Seit Beginn der Corona-Pandemie haben sich viele Gerichte mit der Frage befasst, ob die staatlichen Schließungsanordnungen den gewerblichen Mieter zu Mietkürzungen berechtigen. Die meisten angerufenen Gerichte haben bisher zu Ungunsten der Mieter entschieden. Endlich hat nun der Bundesgerichtshof (BGH) Gelegenheit bekommen, sich zu der Frage zu äußern.
Der zuständige XII. Zivilsenat des BGH hat mit Urteil vom 12.01.2022 (Az. XII ZR 8/21) entschieden, dass die durch die Pandemie bedingte Schließung eines Einzelhandelsgeschäfts zwar nicht zu einem Mangel der Mietsache führe, der zur Mietminderung berechtige, ein Anspruch des Mieters auf Anpassung der Miete aber wegen Störung der Geschäftsgrundlage gleichwohl in Betracht komme:
Zur Geschäftsgrundlage der Parteien als Vermieterin und Mieterin von Geschäftsräumen habe die Vorstellung gehört, dass es nicht zu einer Pandemie mit weitgehender Stilllegung des öffentlichen Lebens infolge pandemiebedingter Nutzungsuntersagungen und -beeinträchtigungen kommen würde. Das Auftreten der Pandemie mit den entsprechenden weitreichenden staatlichen Eingriffen in das wirtschaftliche und soziale Leben bedeute eine schwerwiegende Änderung der für die Vertragslaufzeit vorgestellten Umstände.
Allerdings sei eine pauschale Kürzung der Kaltmiete um 50 %, wie es die Vorinstanz (OLG Dresden, Urteil vom 24.02.2021, Az. 5 U 1782/20) entschieden hatte, grundsätzlich abzulehnen. Vielmehr seien stets alle Umstände des Einzelfalls zu berücksichtigen. Dazu gehöre beispielsweise, in welcher Höhe der Mieter finanziellen Vorteile aus Betriebsversicherungen oder staatlichen Leistungen erlangt hat und welche Maßnahmen er ergriffen hat, um drohende Verluste zu vermindern. Der BGH stellt in seinem Urteil aber auch klar, dass der Mieter – wie bisher von vielen erstinstanzlichen Gerichten gefordert – nicht erst kürzen darf, wenn seine wirtschaftliche Existenz gefährdet ist.
Angesichts der Tatsache, dass aktuell die meisten Läden unter Hygieneauflagen wieder geöffnet haben, stellt sich die bedeutsame Frage, welche Folgen das BGH-Urteil auf bereits vergangene Schließungen hat.

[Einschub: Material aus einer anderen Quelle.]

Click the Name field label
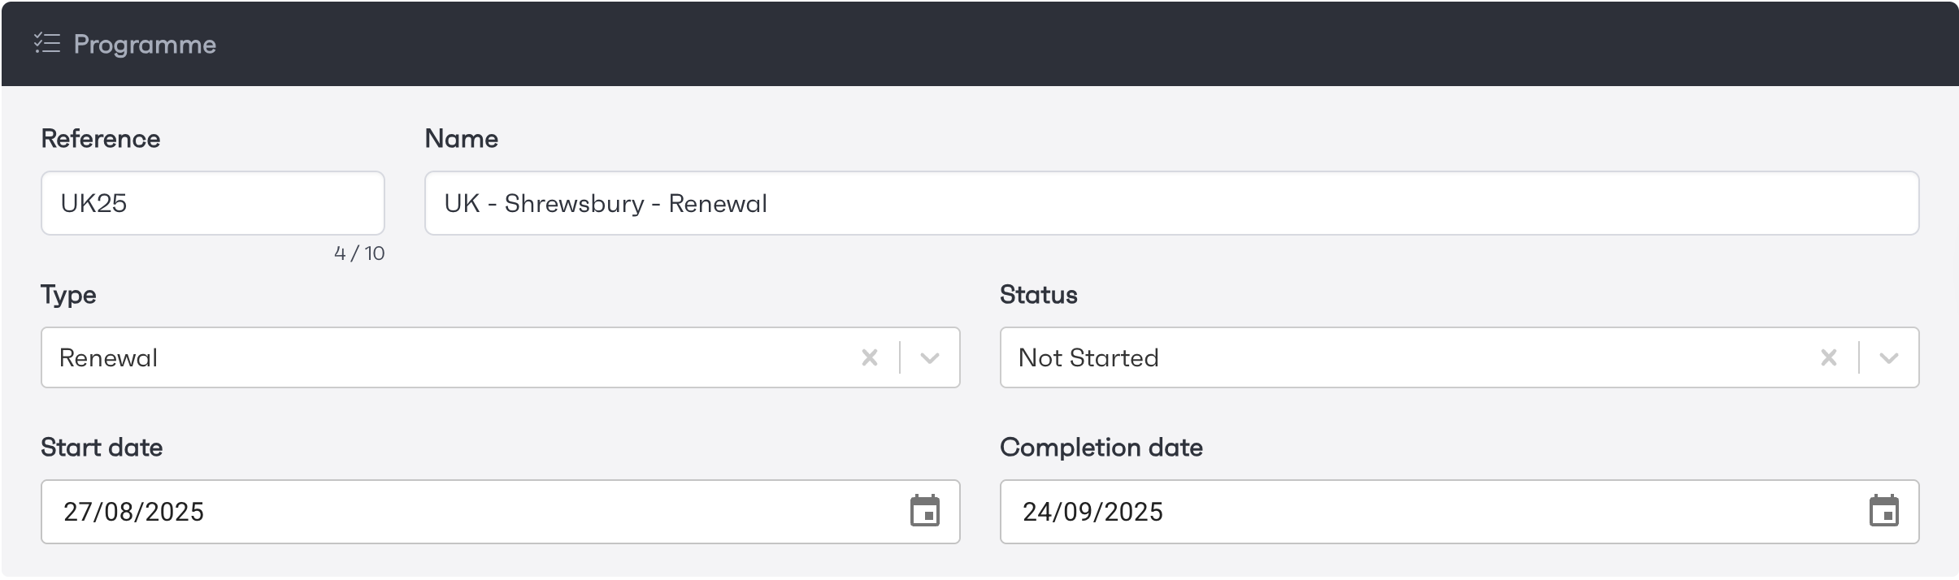The height and width of the screenshot is (580, 1959). click(x=462, y=139)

Können Mieter nun unter Berufung auf das Urteil rückwirkend Teile ihrer bereits gezahlten Miete zurückfordern?
Das dürfte nur in engen Grenzen und auch nur dann möglich sein, wenn sich die Parteien nicht schon vorher eigenständig auf einen bestimmten Minderungsbetrag geeinigt haben. Außerdem darf die Rückforderung zu viel gezahlter Miete den Vermieter nicht stark oder unerwartet belasten. Deshalb sollte vorher unbedingt der konkrete Einzelfall geprüft und im Zweifelsfall anwaltlicher Rat herangezogen werden.